“Come a dicembre dell’anno scorso, gli Usa hanno concordato di sospendere l’escalation di dazi in cambio della promessa cinese di acquisto di beni agricoli, di misure sulla proprietà intellettuale, sulla valuta e sui servizi finanziari”, spiegano i manager
Per gli economisti la Cina “potrebbe decidere di aver concesso il più possibile e acconsentire a mettere in stallo i negoziati all’avvicinarsi delle elezioni presidenziali negli Stati Uniti”
“Come a dicembre dell’anno scorso, gli Usa hanno concordato di sospendere l’escalation di dazi in cambio della promessa cinese di acquisto di beni agricoli, di misure sulla proprietà intellettuale, sulla valuta e sui servizi finanziari”, spiegano i manager.
Come si attuerà l’intesa?
“Purtroppo – sottolineano gli economisti – un altro punto in comune con la tregua del 2018 è che niente è stato detto riguardo al meccanismo di attuazione. Si tratta di un elemento significativo, dato che è proprio a tale questione che viene attribuito il merito di aver fatto saltare i colloqui, portando a una re-esclation della trade war lo scorso maggio”.
Per i manager, “dal punto di vista della Cina, questo compromesso non porterà allo scenario ideale di un ritiro totale dei dazi, ma allo stesso tempo non è neanche un accordo costoso. Il Paese ha bisogno di una maggiore offerta di beni alimentari, in seguito all’impennata dell’inflazione dei prezzi di tali prodotti, quindi quanto concordato rappresenta a malapena una concessione”.
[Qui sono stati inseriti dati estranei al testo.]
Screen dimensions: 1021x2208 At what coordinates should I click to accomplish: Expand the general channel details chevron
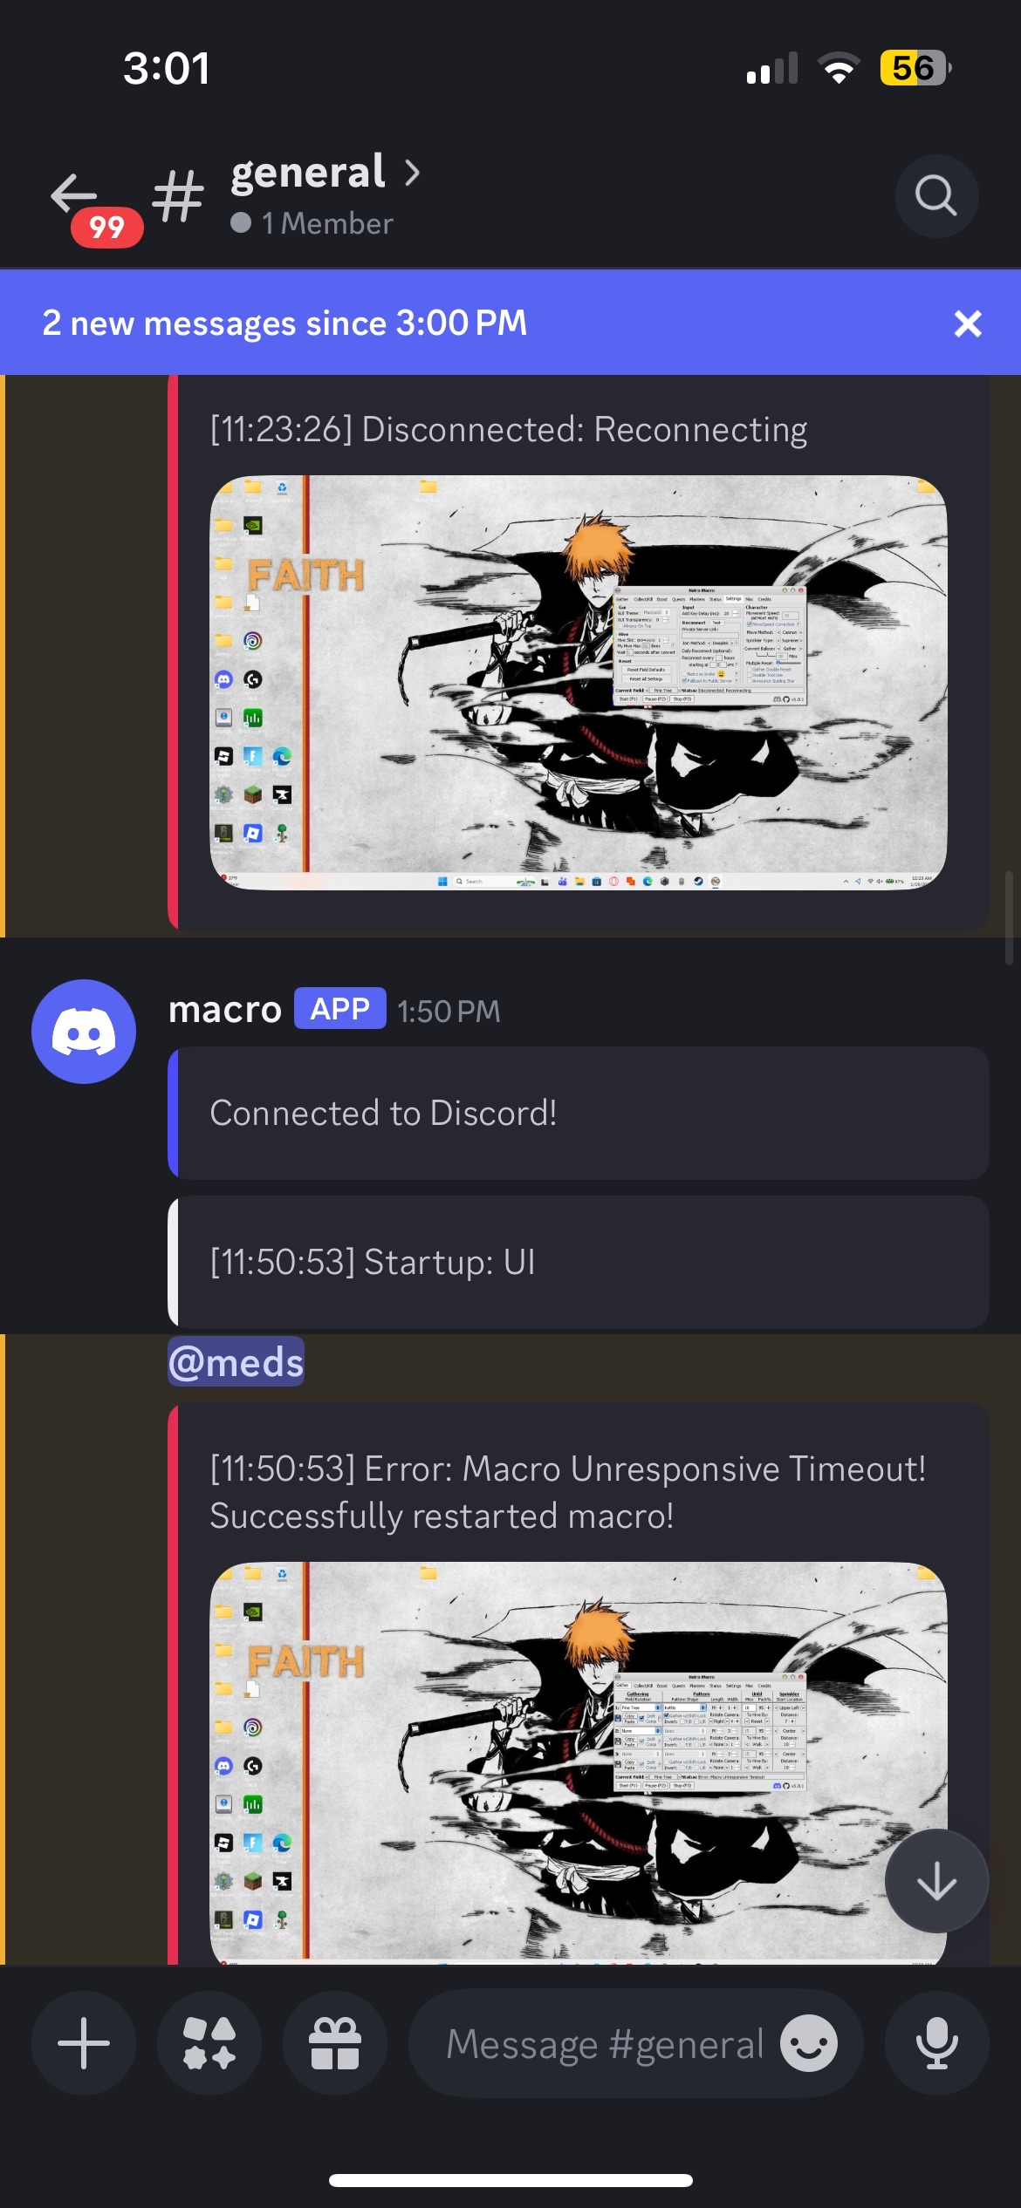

“In modo simile, è già in corso un processo di apertura dei mercati finanziari, quindi anche in questo caso non si può parlare di una vera concessione. A parte questo, i cinesi si sono assicurati almeno un paio di mesi di respiro, durante cui non ci sarà un’escalation dei dazi”, aggiungono Botham e Wade.
I prossimi passi
Per Botham e Wade, “sono due gli appuntamenti da guardare con attenzione: il primo è il meeting dell’APEC tra Trump e Xi, data entro cui questo accordo dovrebbe già essere stato scritto e finalizzato ed essere pronto per l’endorsement”.
La seconda data è il 15 dicembre, “quando cade la deadline per l’introduzione di nuovi dazi al 15% su circa 160 miliardi di dollari di beni. Vista la tendenza che questi dialoghi hanno di soccombere quando giunge il momento di assumersi impegni nella fase di scrittura dell’accordo, dubitiamo che questo accordo sopravviverà fino alla fine dell’anno”, continuano.
“Continuiamo ad aspettarci un ritorno dell’escalation dei dazi prima della fine del 2019, anche se è possibile che la deadline per i nuovi dazi venga spostata al primo trimestre dell’anno prossimo”, aggiungono i due economisti.
L’impatto sulla crescita globale
Secondo Botham e Wade, “l’impatto sulla crescita globale di questa prima fase di accordo commerciale tra Usa e Cina sarà limitato. I produttori agricoli statunitensi ne beneficeranno, grazie all’aumento di acquisti di carne di maiale e soia da parte della Cina, ma oltre a ciò l’unica notizia positiva è il fatto che l’aumento dei dazi dal 25% al 30% previsto per questa settimana è stato rimandato”.
Tuttavia, “parlando di imprese – proseguono – l’incertezza persisterà finché i dazi saranno attivi e la minaccia di ulteriori aumenti sarà usata come uno strumento di negoziazione per ottenere un accordo più rilevante sulla proprietà intellettuale”.
La Cina “potrebbe decidere di aver concesso il più possibile e acconsentire a mettere in stallo i negoziati all’avvicinarsi delle elezioni presidenziali negli Stati Uniti. Ciò creerebbe un limbo per le società che potrebbe pesare sulle spese in conto capitale, dato che le aziende aspetterebbero di avere maggiore chiarezza prima di impegnarsi in nuove spese. La guerra tecnologica probabilmente continuerà, dato che le preoccupazioni in termini di sicurezza continuano ad essere elevate”, chiariscono Botham e Wade.
Nel frattempo “potremmo anche assistere all’apertura di un nuovo fronte nei mercati dei capitali, con gli Usa che limitano i flussi di capitale con la Cina, applicando restrizioni sulle Ipo o sugli investimenti istituzionali all’estero. Questa ‘fase uno’ dell’accordo rappresenta un passo nella giusta direzione, ma ne saranno necessari molti altri per eliminare la nebbia della guerra commerciale”.